Udo Markus Bentz: Paderborns neuer Erzbischof mit Ambitionen auf DBK-Spitze
Wally KlemtUdo Markus Bentz: Paderborns neuer Erzbischof mit Ambitionen auf DBK-Spitze
Papst Franziskus ernannte Udo Markus Bentz Ende 2023 zum neuen Erzbischof von Paderborn. Die Amtsübernahme erfolgte im März 2024 und leitet damit ein neues Kapitel für das Bistum ein. Bentz, der für seine pragmatische Führungsweise und seine enge Verbindung zu den örtlichen Gemeinden bekannt ist, hat bereits spürbar Einfluss auf die Region genommen.

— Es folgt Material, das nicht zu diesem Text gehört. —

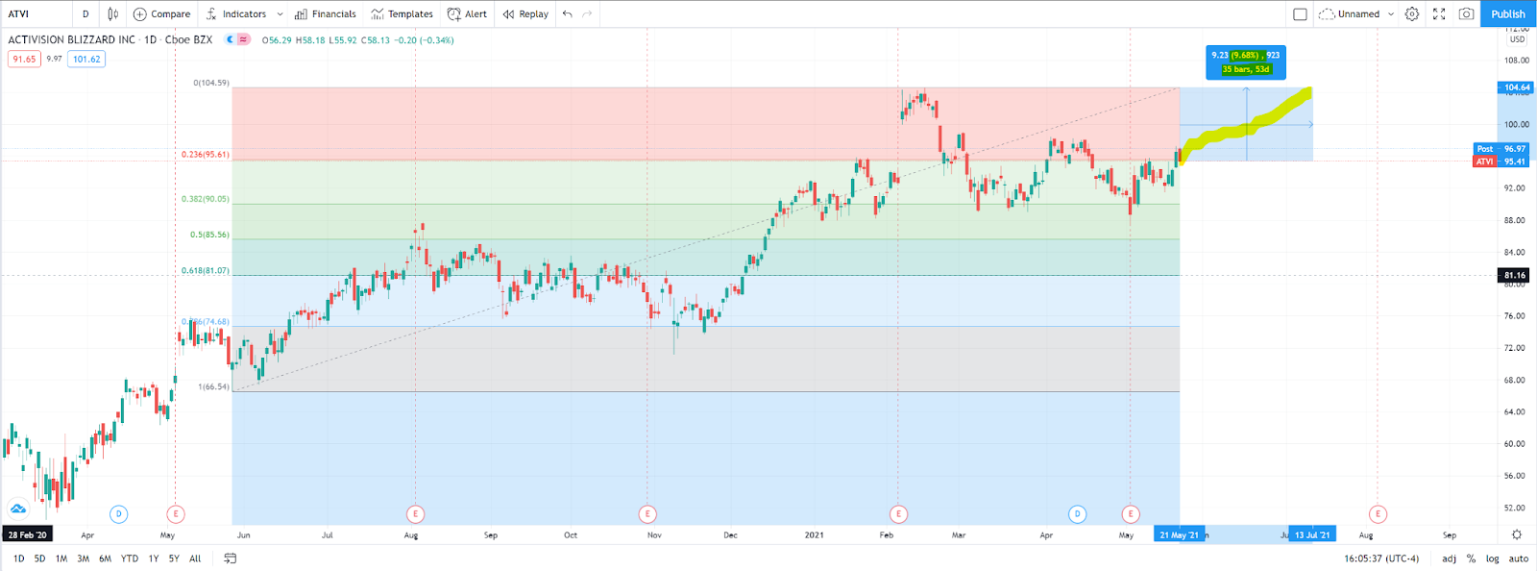Toggle log scale on price axis
Screen dimensions: 1537x571
tap(1492, 559)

Seit seinem Amtsantritt hat Bentz alle 19 Dekanate bereist und sich mit zahlreichen Pfarrgruppen in Paderborn ausgetauscht. Sein zugänglicher Stil und sein Fokus auf Basisarbeit haben ihm den Ruf eines Bischofs eingebracht, der den Alltag der Gläubigen versteht.
Der 60-jährige Prälat war von 1998 bis 2002 als Privatsekretär des verstorbenen Kardinals Karl Lehmann tätig. Zwar gibt es keine dokumentierten direkten Auswirkungen dieser Tätigkeit auf seine heutige Arbeit, doch bleibt sie Teil seiner breiten Erfahrung. Nun rückt seine mögliche Kandidatur für eine höhere Führungsposition in den Blickpunkt.

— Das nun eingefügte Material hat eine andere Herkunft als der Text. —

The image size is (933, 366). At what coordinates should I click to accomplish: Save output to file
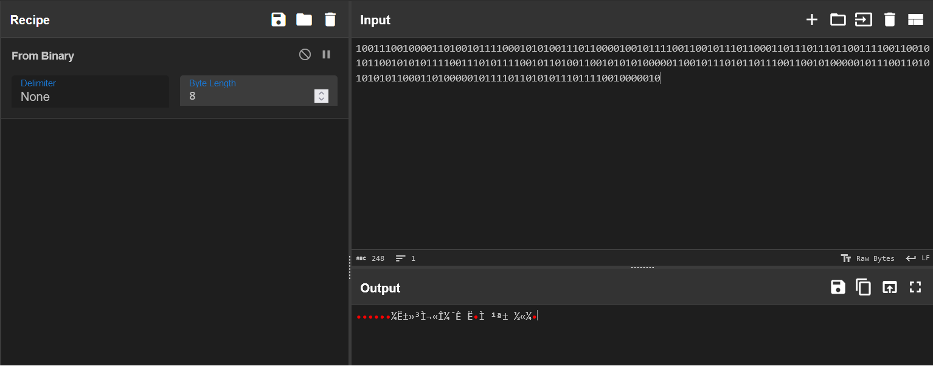(838, 288)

Die Deutsche Bischofskonferenz (DBK) wird während ihrer Frühjahrsversammlung in Würzburg einen neuen Vorsitzenden wählen. Bentz gilt als aussichtsreicher Kandidat für dieses Amt, das die Vertretung der deutschen Bischöfe sowie die Leitung ihrer halbjährlichen Versammlungen umfasst. Falls gewählt, würde eine seiner Hauptaufgaben darin bestehen, den Reformprozess der Kirche – den sogenannten Synodalen Weg – voranzutreiben.

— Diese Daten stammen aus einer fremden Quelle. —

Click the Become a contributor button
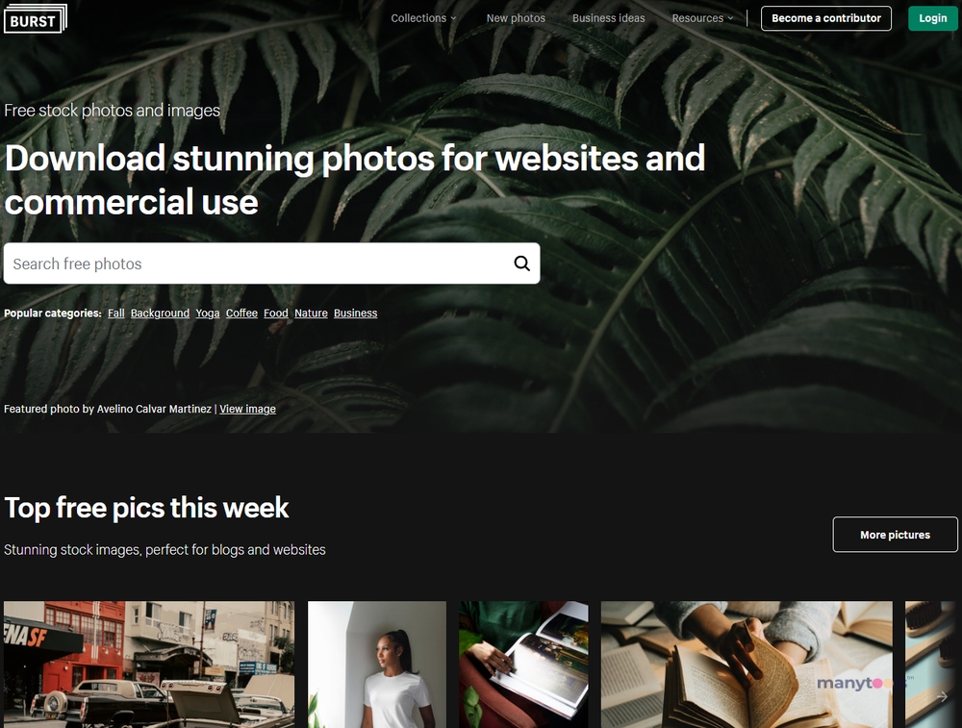The width and height of the screenshot is (962, 728). coord(825,18)
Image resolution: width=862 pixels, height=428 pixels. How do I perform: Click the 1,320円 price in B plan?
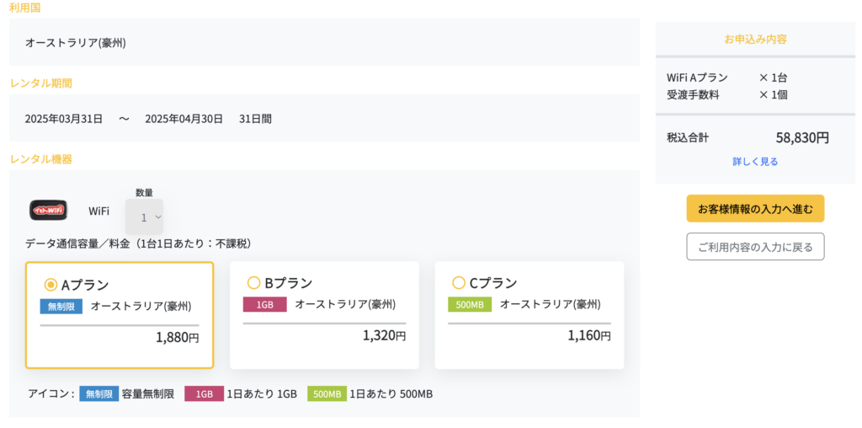click(x=384, y=335)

Bentz' Führung in Paderborn zeigt bereits einen Schwerpunkt auf Einheit und direkten Austausch. Sollte er zum DBK-Vorsitzenden gewählt werden, wird seine Fähigkeit, Konsens zu schaffen, entscheidend für die künftige Ausrichtung der Kirche sein. Die Frühjahrsversammlung in Würzburg wird darüber entscheiden, ob er diese erweiterte Verantwortung übernimmt.